A regañadientes, Federico bajó el arma; le temblaban los labios con una inexpresable mezcla de emociones.
– ¿Soy tu rey? -le presionó Ferrandino. Su mirada era fiera, incluso amenazadora.
– Tú eres mi rey -admitió Federico con voz ronca.
– Entonces ve a decírselo a tus hermanos. Empaquetad cuanto podáis. Debemos marcharnos lo más rápido posible.
El viejo príncipe asintió con un gesto y luego se alejó presuroso por el pasillo.
Ferrandino se volvió hacia nosotros.
– Informad al resto de la familia. Recoged todo lo que sea de valor pero no tardéis.
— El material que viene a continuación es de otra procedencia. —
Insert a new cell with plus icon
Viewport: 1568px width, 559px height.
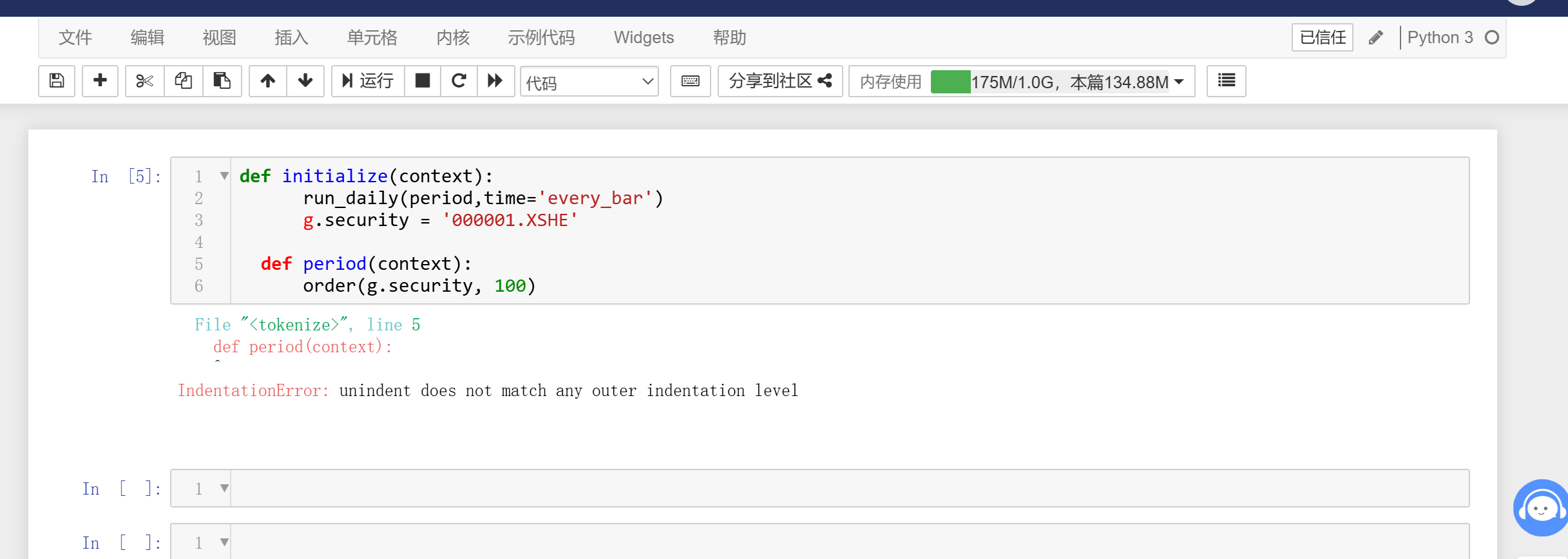[x=100, y=81]
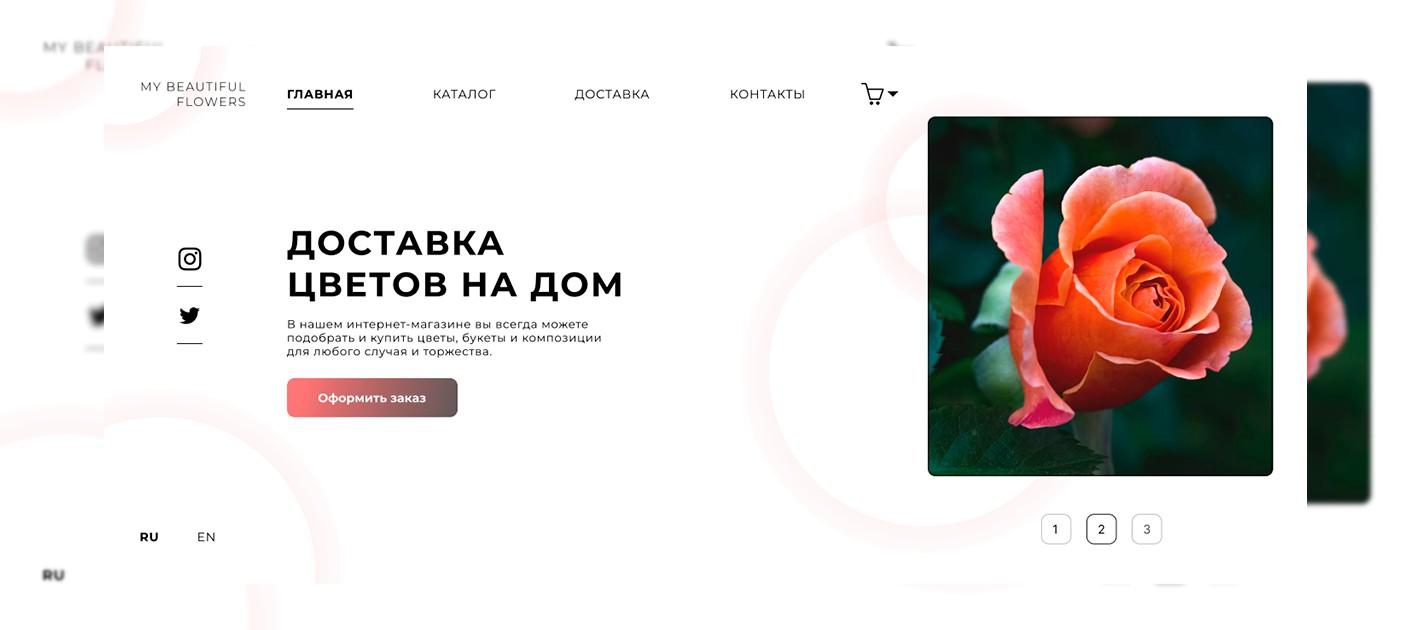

Me incliné. Al hacerlo, el guardia más cercano a mí desenvainó la espada y, con tal rapidez que ninguno de nosotros pudo impedírselo, la clavó en el vientre de su compañero.
El joven soldado herido, paralizado por la sorpresa, ni siquiera echó mano a su arma. Miró con los ojos muy abiertos a su atacante, y luego la hoja que lo había atravesado, que sobresalía por su espalda, debajo de las costillas. Con la misma rapidez, el atacante retiró el arma; el hombre moribundo cayó al suelo con un largo suspiro y rodó sobre su costado. La sangre tiñó de rojo el blanco mármol.
Alfonso reaccionó en el acto. Sujetó a Ferrandino y lo apartó con violencia, al tiempo que colocaba su cuerpo como un escudo contra el asesino. Para nuestra desdicha, el guardia había ganado una posición que le era ventajosa: Ferrandino y Alfonso estaban en el fondo de la alcoba, sin ninguna posibilidad de escapar.